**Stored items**

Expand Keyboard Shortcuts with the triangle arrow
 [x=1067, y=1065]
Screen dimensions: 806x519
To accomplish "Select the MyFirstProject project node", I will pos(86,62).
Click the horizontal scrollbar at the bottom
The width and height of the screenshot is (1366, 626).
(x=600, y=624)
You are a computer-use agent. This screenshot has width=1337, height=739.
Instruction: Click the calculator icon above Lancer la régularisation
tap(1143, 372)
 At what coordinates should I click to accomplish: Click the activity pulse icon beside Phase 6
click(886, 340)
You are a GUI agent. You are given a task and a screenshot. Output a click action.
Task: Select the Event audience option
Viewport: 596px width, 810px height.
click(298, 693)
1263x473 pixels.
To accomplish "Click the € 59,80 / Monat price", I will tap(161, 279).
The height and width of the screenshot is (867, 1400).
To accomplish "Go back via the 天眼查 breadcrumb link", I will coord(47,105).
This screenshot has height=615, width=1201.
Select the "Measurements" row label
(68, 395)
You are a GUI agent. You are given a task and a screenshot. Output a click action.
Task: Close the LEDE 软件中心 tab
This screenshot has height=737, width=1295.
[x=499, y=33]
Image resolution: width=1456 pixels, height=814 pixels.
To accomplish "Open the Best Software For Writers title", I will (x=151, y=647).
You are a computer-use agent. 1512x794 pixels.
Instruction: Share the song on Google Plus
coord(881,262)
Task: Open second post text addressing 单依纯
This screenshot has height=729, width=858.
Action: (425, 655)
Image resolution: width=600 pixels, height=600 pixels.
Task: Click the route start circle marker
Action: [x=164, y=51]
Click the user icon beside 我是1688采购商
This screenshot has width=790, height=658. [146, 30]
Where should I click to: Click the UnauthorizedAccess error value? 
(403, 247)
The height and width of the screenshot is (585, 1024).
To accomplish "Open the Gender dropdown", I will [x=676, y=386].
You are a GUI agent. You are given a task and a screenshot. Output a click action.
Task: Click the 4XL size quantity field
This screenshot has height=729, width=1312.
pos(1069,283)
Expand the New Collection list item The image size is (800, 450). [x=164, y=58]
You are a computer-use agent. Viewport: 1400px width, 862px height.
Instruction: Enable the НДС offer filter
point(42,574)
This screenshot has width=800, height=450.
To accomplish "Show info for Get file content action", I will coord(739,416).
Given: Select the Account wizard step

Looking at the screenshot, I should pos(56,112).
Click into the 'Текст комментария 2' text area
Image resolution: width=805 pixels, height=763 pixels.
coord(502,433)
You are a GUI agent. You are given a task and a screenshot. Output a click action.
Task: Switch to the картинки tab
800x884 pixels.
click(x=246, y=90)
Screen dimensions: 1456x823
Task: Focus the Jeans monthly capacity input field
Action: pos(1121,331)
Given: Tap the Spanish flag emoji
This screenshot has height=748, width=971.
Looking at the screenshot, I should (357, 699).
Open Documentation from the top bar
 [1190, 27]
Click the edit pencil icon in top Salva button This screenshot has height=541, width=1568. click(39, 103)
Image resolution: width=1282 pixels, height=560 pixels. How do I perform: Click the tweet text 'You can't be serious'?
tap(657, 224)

**Goal of the exercise**
A single number is required: the count of lines in the data that include the string "computer".

**Solution to this problem**
3